**Exercise brief:** Please copy the allotment post below in full, word for word.

**Document text:**
I had a bit of a comments discussion with one of the Potwell Inn regulars yesterday, concerning what she called ‘covid fatigue’, and then someone else joined in – in the way that these spontaneous conversations pop up – you know, cold wet day outside (at least for us, ‘though not in her part of the US) and we chewed over the awfulness of it all for a bit and agreed that constant bad news and bad politics is sapping our energy. We were, all three, leaning in a virtually socially distanced way, on the imaginary bar, lamenting jobs not done and feeling a bit lethargic.
And later as I wandered around the flat, picking things up and putting them down again and sharing the umpteenth cup of green tea with Madame, I noticed – or rather paid proper attention to the fact that we’ve got one heated and one unheated propagator going, with basil, coriander, winter hardy lettuce and parsley all germinated, and the overwintering broad bean seed (Aquadulce Claudia) had just arrived in the post and we’d managed to clear most of the allotment for the winter crops. As often happens, it seems, our lethargy had been rather upstaged by our seasonal autopilot. I wrote a couple of days ago about linear versus cyclical time, and there’s no doubt that for farmers, allotmenteers and gardeners it’s a no-contest. The rhythms of the annual cycle of sowing, tending, harvesting and clearing get embedded in our minds and sink, like chi energy into our fingers.
So it was off to the computer for me, and I spent most of the daylight hours watching the rain running down the windows, and renewing the growing plan for the coming season. By the magic of the software, a single click can transfer last year’s plan to 2021 and (provided you’ve put the dates in properly) clear the beds in another click and declare that the game is on once again. Of course virtual allotmenteering is a good deal less physical than the real thing, but at least you get a big red warning when your rotations go awry – which warnings you’re free to ignore because allotments on 250 square metres are not so easy to rotate as a 400 acre farm.

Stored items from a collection
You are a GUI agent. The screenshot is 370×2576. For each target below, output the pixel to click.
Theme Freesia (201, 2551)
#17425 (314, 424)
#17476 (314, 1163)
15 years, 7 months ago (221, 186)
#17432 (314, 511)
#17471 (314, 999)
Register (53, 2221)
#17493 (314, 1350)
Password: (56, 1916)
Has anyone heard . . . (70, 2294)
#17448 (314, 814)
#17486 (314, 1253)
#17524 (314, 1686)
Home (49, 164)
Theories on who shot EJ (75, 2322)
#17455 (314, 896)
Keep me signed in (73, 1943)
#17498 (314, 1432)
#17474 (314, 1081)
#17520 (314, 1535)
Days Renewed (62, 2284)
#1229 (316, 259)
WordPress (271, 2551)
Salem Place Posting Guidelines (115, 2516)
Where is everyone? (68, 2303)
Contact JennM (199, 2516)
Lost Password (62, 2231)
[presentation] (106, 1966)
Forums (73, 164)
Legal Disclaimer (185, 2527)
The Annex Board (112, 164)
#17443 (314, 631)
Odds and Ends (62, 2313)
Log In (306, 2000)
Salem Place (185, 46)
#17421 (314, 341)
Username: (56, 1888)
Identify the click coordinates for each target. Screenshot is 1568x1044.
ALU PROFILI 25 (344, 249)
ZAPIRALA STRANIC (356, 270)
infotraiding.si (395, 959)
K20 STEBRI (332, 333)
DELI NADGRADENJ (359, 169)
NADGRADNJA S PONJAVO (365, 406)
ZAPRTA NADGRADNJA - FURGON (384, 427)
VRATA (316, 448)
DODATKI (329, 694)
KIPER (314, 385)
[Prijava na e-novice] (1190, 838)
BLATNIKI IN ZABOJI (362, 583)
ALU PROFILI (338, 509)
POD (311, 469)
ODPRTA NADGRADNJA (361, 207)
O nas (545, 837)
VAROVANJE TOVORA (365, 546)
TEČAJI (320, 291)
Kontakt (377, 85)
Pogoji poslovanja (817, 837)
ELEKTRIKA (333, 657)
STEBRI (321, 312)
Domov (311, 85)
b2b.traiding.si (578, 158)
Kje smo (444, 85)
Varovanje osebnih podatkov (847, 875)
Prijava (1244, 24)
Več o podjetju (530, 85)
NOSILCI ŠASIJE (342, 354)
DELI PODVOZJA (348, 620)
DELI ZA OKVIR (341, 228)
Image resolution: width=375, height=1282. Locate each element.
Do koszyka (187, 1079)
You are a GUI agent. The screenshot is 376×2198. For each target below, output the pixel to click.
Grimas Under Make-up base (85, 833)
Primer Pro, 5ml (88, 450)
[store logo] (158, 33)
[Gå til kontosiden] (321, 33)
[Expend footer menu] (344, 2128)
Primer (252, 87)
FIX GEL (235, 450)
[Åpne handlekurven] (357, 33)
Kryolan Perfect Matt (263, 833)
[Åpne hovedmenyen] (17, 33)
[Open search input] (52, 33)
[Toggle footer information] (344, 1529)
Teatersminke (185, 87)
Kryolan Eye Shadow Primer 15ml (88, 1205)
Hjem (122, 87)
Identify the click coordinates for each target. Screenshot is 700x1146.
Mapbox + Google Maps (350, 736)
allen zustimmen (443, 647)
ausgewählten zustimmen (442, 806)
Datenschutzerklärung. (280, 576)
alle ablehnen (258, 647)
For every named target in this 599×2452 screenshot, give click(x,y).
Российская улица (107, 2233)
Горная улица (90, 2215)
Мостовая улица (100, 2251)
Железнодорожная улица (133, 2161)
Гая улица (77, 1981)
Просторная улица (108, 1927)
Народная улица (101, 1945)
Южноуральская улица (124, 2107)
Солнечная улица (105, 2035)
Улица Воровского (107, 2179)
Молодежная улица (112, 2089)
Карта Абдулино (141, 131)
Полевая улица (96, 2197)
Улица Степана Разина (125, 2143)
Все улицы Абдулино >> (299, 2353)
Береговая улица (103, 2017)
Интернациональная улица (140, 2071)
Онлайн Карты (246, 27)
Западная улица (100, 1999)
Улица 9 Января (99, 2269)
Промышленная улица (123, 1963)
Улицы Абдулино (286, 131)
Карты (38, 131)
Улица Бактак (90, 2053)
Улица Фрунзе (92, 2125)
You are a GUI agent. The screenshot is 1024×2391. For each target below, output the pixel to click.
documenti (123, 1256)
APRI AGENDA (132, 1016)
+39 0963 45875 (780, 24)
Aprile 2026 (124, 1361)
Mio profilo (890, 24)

**Written solution:**
I had a bit of a comments discussion with one of the Potwell Inn regulars yesterday, concerning what she called ‘covid fatigue’, and then someone else joined in – in the way that these spontaneous conversations pop up – you know, cold wet day outside (at least for us, ‘though not in her part of the US) and we chewed over the awfulness of it all for a bit and agreed that constant bad news and bad politics is sapping our energy. We were, all three, leaning in a virtually socially distanced way, on the imaginary bar, lamenting jobs not done and feeling a bit lethargic.
And later as I wandered around the flat, picking things up and putting them down again and sharing the umpteenth cup of green tea with Madame, I noticed – or rather paid proper attention to the fact that we’ve got one heated and one unheated propagator going, with basil, coriander, winter hardy lettuce and parsley all germinated, and the overwintering broad bean seed (Aquadulce Claudia) had just arrived in the post and we’d managed to clear most of the allotment for the winter crops. As often happens, it seems, our lethargy had been rather upstaged by our seasonal autopilot. I wrote a couple of days ago about linear versus cyclical time, and there’s no doubt that for farmers, allotmenteers and gardeners it’s a no-contest. The rhythms of the annual cycle of sowing, tending, harvesting and clearing get embedded in our minds and sink, like chi energy into our fingers.
So it was off to the computer for me, and I spent most of the daylight hours watching the rain running down the windows, and renewing the growing plan for the coming season. By the magic of the software, a single click can transfer last year’s plan to 2021 and (provided you’ve put the dates in properly) clear the beds in another click and declare that the game is on once again. Of course virtual allotmenteering is a good deal less physical than the real thing, but at least you get a big red warning when your rotations go awry – which warnings you’re free to ignore because allotments on 250 square metres are not so easy to rotate as a 400 acre farm.